### To do:
Rewrite the entries from the line containing "Task: Open Technical" through the end of the entries, both ends included, with the requests. Multiply each click coordinate in the answers by 0.65 and round to the nearest whole number, halves up, but leave the pictures out.

Data listing:
===============
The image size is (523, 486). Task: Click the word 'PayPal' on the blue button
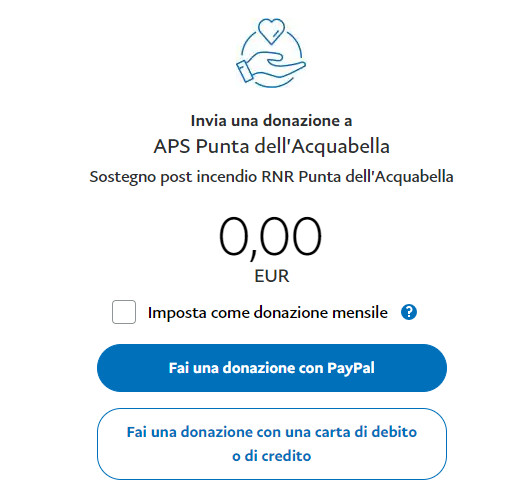coord(351,368)
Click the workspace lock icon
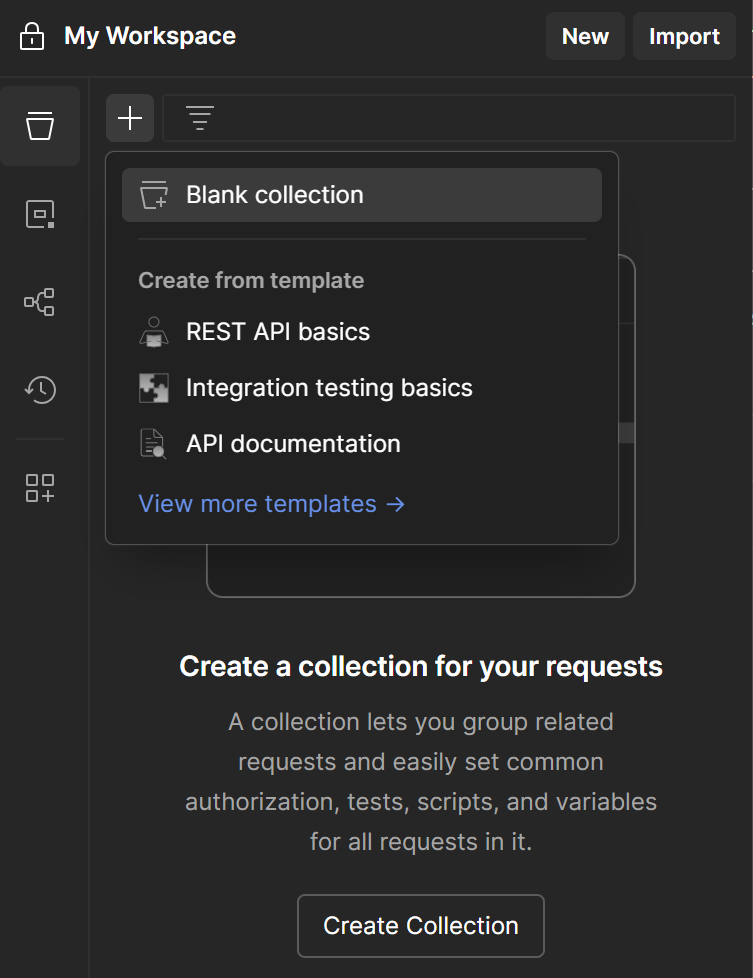Screen dimensions: 753x978 click(x=32, y=37)
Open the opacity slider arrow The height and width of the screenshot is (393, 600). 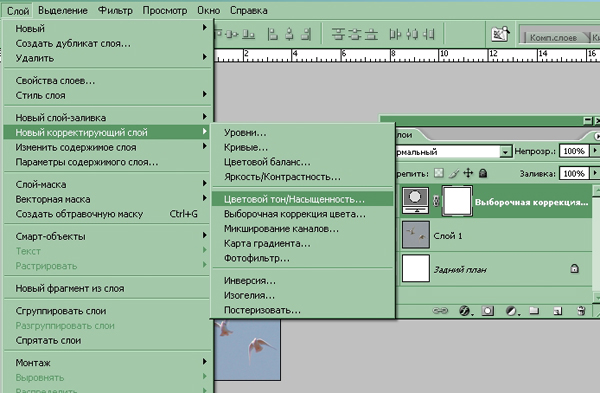[595, 151]
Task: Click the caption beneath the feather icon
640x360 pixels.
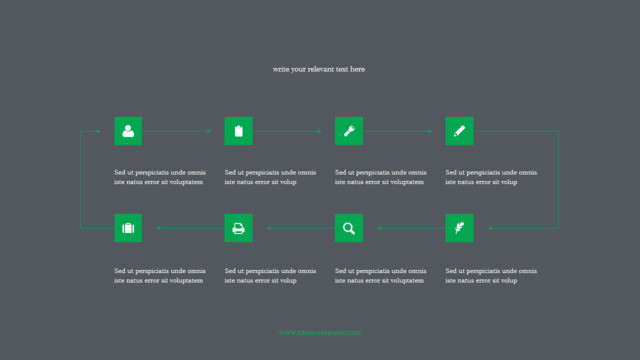Action: point(491,276)
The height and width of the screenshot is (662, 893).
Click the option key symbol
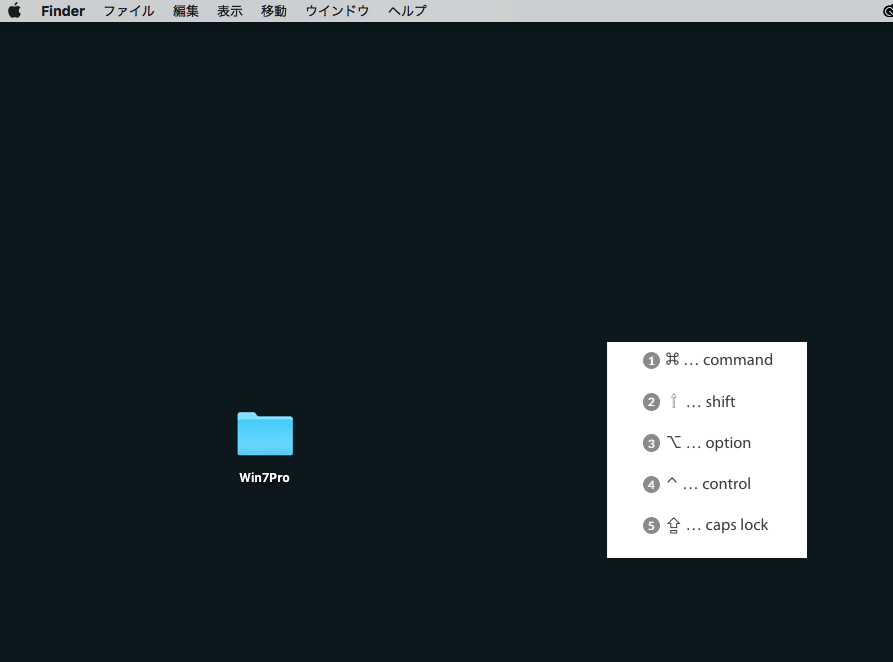(674, 442)
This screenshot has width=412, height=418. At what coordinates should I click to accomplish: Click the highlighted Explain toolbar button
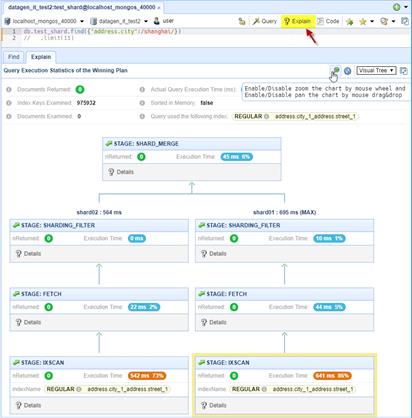[298, 21]
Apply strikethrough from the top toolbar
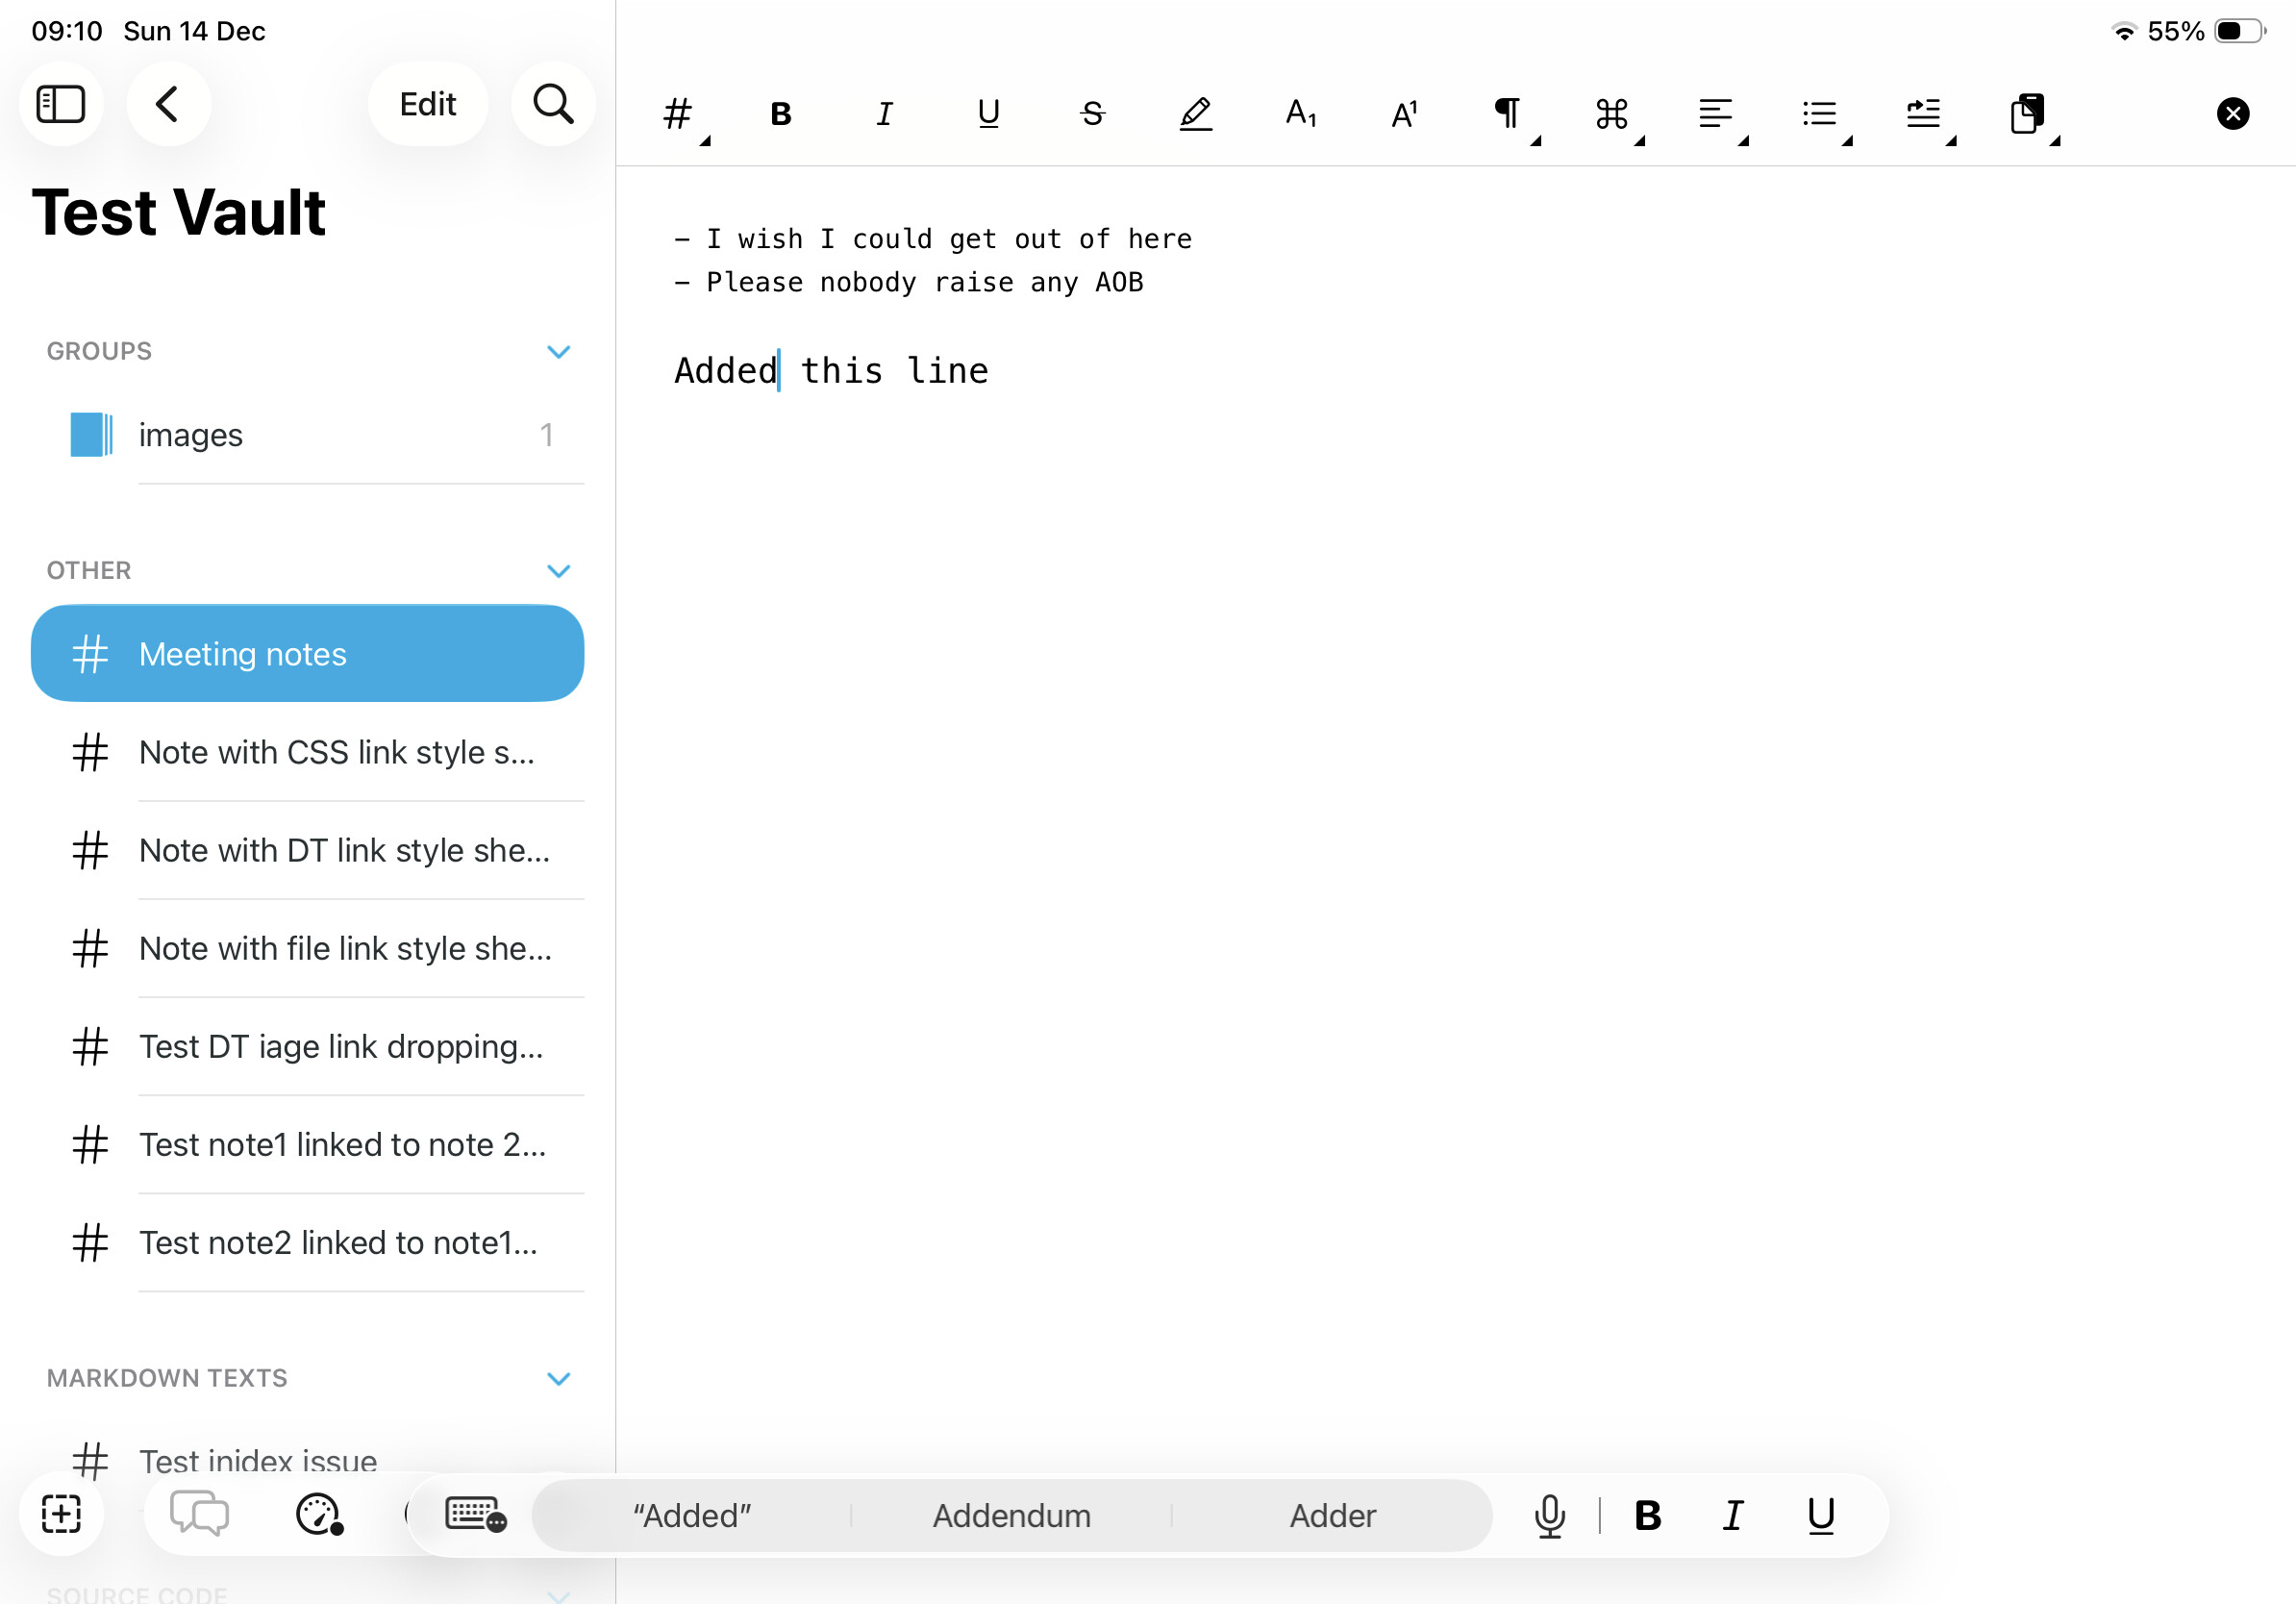Viewport: 2296px width, 1604px height. click(x=1092, y=113)
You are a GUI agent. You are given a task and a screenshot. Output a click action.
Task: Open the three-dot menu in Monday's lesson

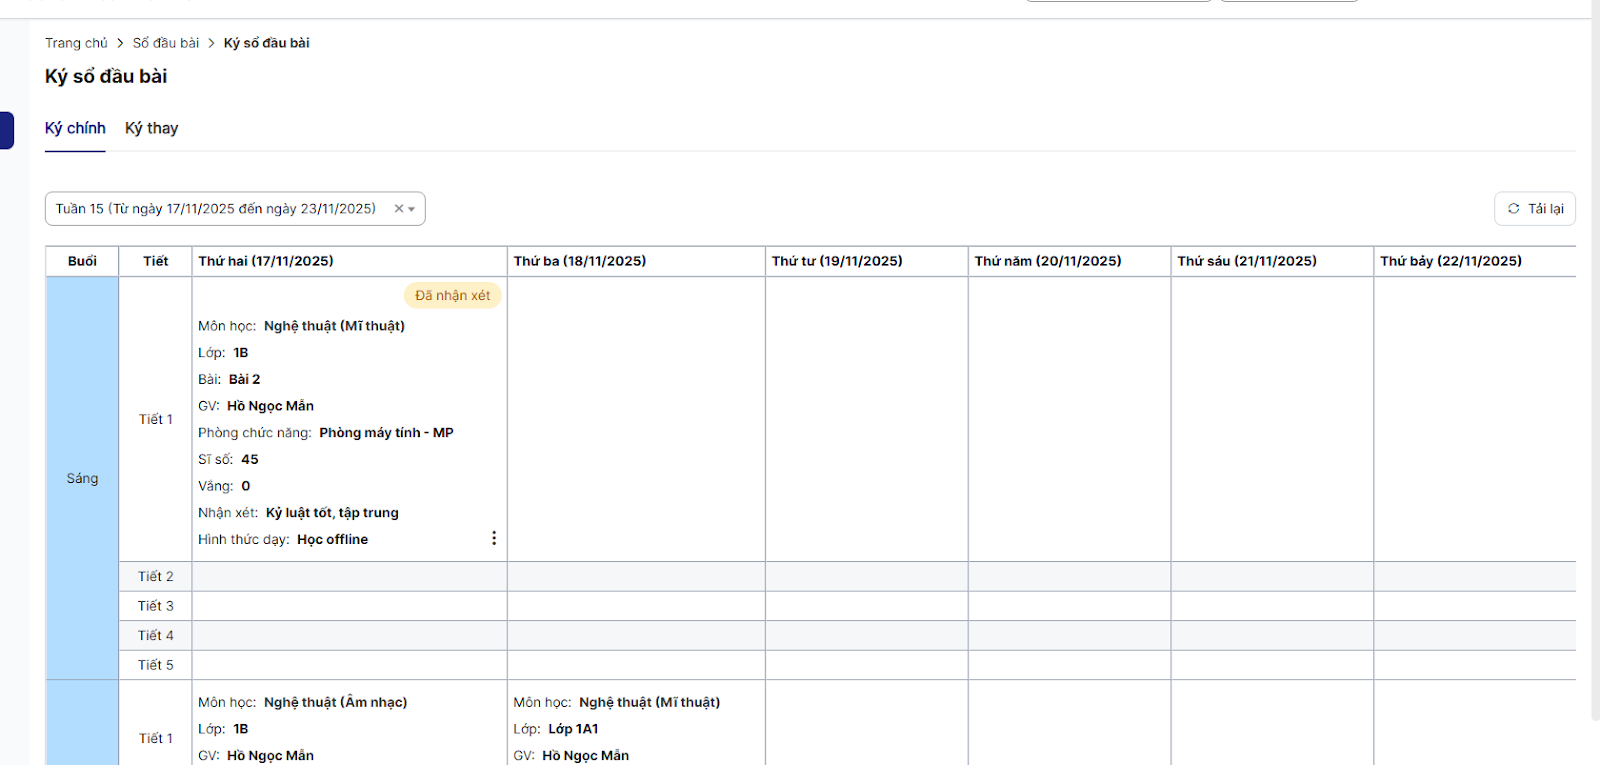pos(493,538)
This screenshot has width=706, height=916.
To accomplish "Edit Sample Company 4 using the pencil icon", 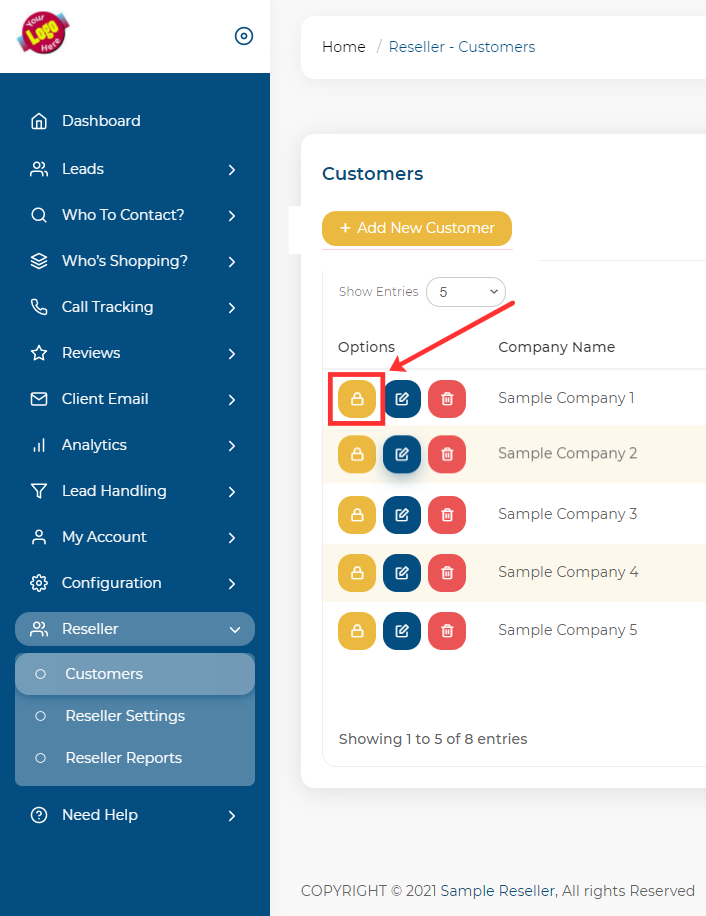I will [402, 573].
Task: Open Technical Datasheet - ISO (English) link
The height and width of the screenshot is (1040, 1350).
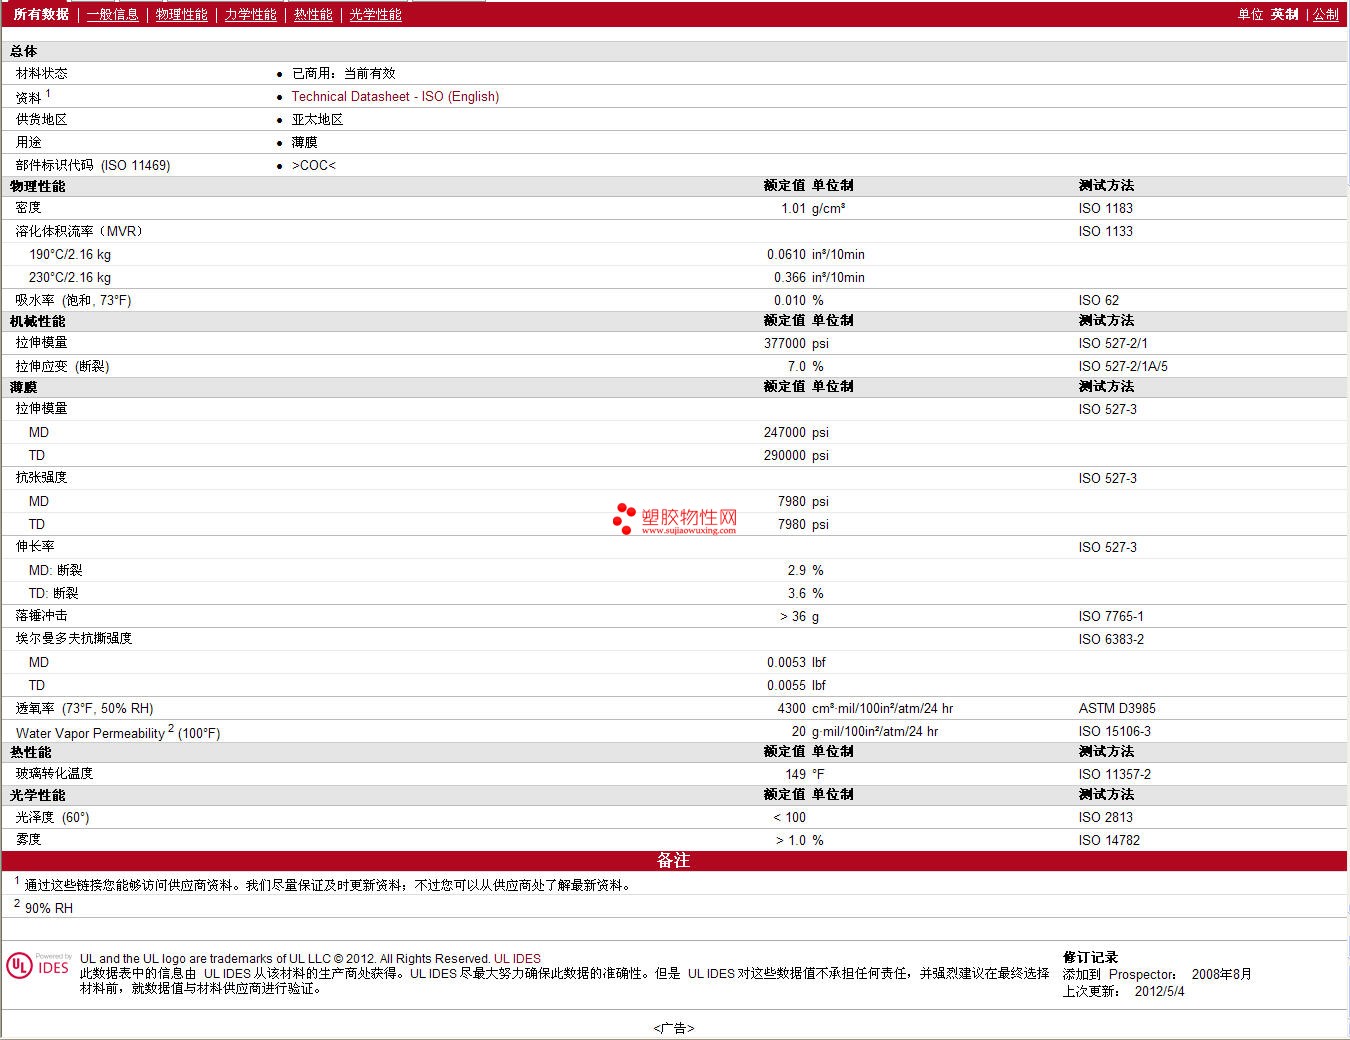Action: [395, 96]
===============
### The result:
Task: Open Technical Datasheet - ISO (English) link
The height and width of the screenshot is (1040, 1350).
Action: [257, 62]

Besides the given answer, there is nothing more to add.